**Set task A**:
Answer these questions using the post about finding agents and publishers, one answer per line:
(i) On what date was the post written?
(ii) Which publishing houses does the writer name as having produced books for?
(iii) What is the mantra of the gatekeepers, according to the title?
**Set task B**: Update the post about finding agents and publishers: write out the passage from "I’m sure that" up to and including "same dead end.", replacing "musical chairs" with "hide-and-seek".

**Text passage**:

BEGIN

Mantra of the gatekeepers: You can’t lose when you say no.
October 21, 2013
Did you ever sit back and wonder why in the world it was so difficult to find an agent or a publisher?
I’m sure that we have all followed the same path. I researched agents and knew exactly the genre that each represented. I read article after article on how to write an effective query letter. I read submission guidelines and faithfully followed them.
As a rule, nothing.
Well, in reality, I have produced books for such publishing houses as Berkeley, Paperjacks, Knightbridge, and Random House. But New York constantly plays musical chairs. The editor who loved one book was always gone by the time I was ready to publish the next one, and he or she had moved on to a house that had absolutely no interest in my particular genre. In the big cities, there are too many one-way streets, and they all have detours that, more or less, wind up at the same dead end.
But here is the major problem.

END

**Dataset content**:
BEGIN

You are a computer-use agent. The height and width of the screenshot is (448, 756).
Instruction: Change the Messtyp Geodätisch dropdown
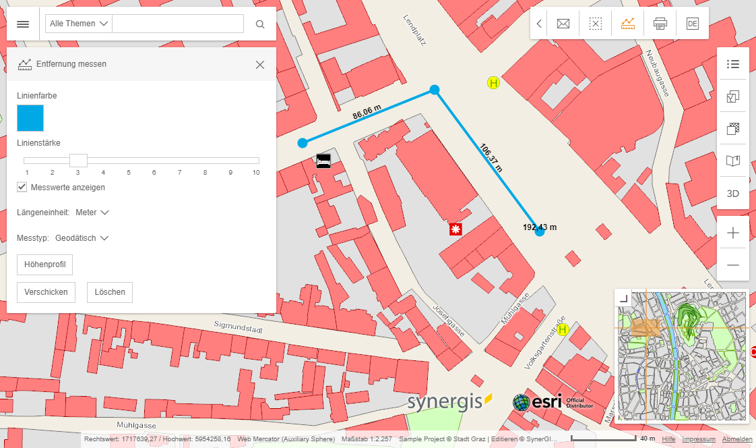pos(81,237)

END

**Full solution A**:
(i) October 21, 2013
(ii) Berkeley, Paperjacks, Knightbridge, and Random House
(iii) You can’t lose when you say no.

**Full solution B**:
I’m sure that we have all followed the same path. I researched agents and knew exactly the genre that each represented. I read article after article on how to write an effective query letter. I read submission guidelines and faithfully followed them.
As a rule, nothing.
Well, in reality, I have produced books for such publishing houses as Berkeley, Paperjacks, Knightbridge, and Random House. But New York constantly plays hide-and-seek. The editor who loved one book was always gone by the time I was ready to publish the next one, and he or she had moved on to a house that had absolutely no interest in my particular genre. In the big cities, there are too many one-way streets, and they all have detours that, more or less, wind up at the same dead end.